I'm trying to set up fine-grained control of external websites based on our users' and computers' AD group memberships.
Generally, we block sites such as YouTube, Facebook, MySpace et al - but our video department need YouTube access; the Marketing department need access to Facebook, and so on. We also have a number of PCs that should have unrestricted Web access. Currently this is administered using static IPs entered into our firewall configuration - which is time-consuming and error-prone, and it'd be much easier to do it via AD group membership, and it turns out our existing hardware firewall doesn't support this scenario :(
So, our requirements are:
Control USER-LEVEL access to particular websites via Active Directory group membership. Users who are members of the ''Facebook Users'' group in Active Directory can access Facebook during office hours, regardless of which computer they are using, and users who are NOT members of the ''Facebook Users'' should not be able to access this site during office hours. We want to repeat this for 5-6 different websites, and manage access entirely through AD group membership.
Control COMPUTER-LEVEL access to particular websites - i.e. I'd like to be able to make a specific domain computer a member of the ''Facebook Users'' group, so that any user who is using that computer has access to Facebook, regardless of the user's AD group memberships.
Ideally, all this is completely transparent to the end user - they shouldn't need to enter their network credentials again. Also, setting up a local proxy, etc. is fine as long as it's managable via group policy.
Thanks,
Dylan
MIcrosoft ForeFront TMG can do that with locally installed firewall client or transparent proxy. As the client knows the computer identity AND (!) the identity of the user, rules can be defined for them.
We do this with Barracuda Network's Web Filter, which can be integrated with Active Directory. You can also assign certain IP addresses specific permissions - it is easy enough to make sure the same computer always has the same IP address on your network via DHCP or plain old static configuration. We chose this because we liked the reporting it does, and we got a good deal.
There are plenty of competing web filter solutions, hardware, software, open source, and even cloud based Software as a Service solutions, that integrate with Active Directory - if they do that then they almost 100% do what you need.
Take a look at Palo Alto Networks.
We have one of their boxes and it can do pretty much exactly what you've just described, and it'll do it at an application level rather than you having to specify URLs for each website.
Microsoft ISA Server will do all of that for you, and it'll work as a local proxy just fine.
It requires the Microsoft Firewall Client to be configured on the client PCs to work in the most transparent way, but that's easily done using Group Policy.
A word from the open-source crowd: I'll throw a shout out to using Squid Cache to do what you're looking for.

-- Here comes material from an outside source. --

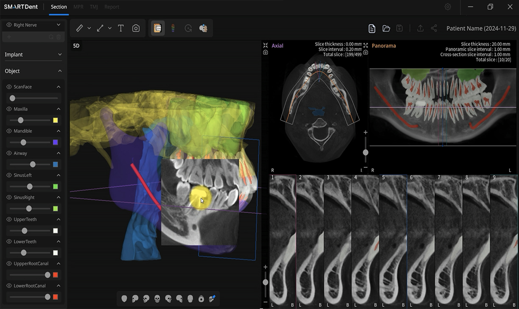
Task: Open the arrow tool dropdown
Action: [x=110, y=28]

You can see some docs for setting up and older version of Squid here (which are still applicable to recent versions of Squid for Win32): http://www.papercut.com/kb/Main/InstallingAndConfiguringSquidNTProxy
It's actually fairly easy to get Squid setup to authenticate with an AD domain on Windows. After that, it's just setting up a squid.conf file with your desired access controls. It's a little confusing to understand at first, but once you get your mind wrapped around the Squid ACL model you'll find that you can do some really wild things with it. Having ACLs based on source IP address (or DNS name) mixed in with user-based and time-based ACLs is possible. The ACL system is really pretty powerful.

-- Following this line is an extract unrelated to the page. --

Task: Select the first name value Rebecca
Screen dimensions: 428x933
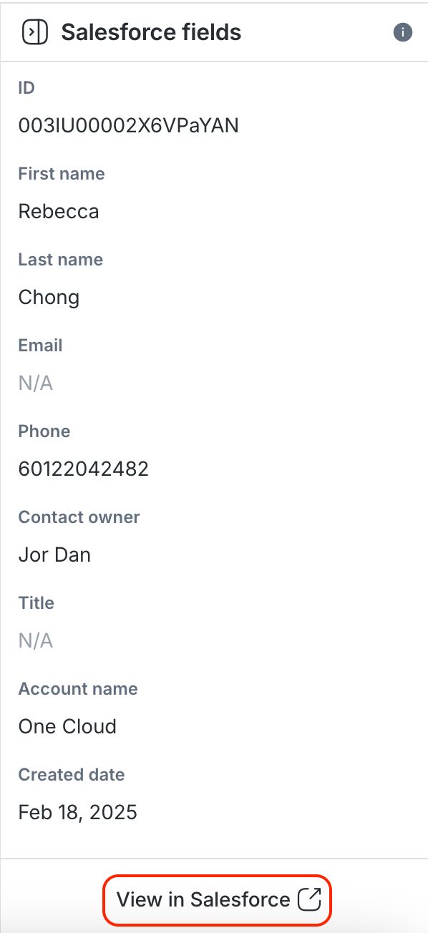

Internet Explorer supports transparent NTLM authentication to Squid (as, I believe, Chrome does as well). I don't believe Firefox or Safari have managed to integrate that functionality yet. For domain-joined Windows clients using IE, though, it "just works" transparently.
I'd use proxy auto configuration scripts rather than trying to push out proxy settings with Group Policy, scripts, etc. Proxy auto configuration scripts are very handy.
If you are going to restrict access based on group membership, you may want to make sure that those groups are updating dynamically. Otherwise you will still end up with help desk tickets and your users without the proper access.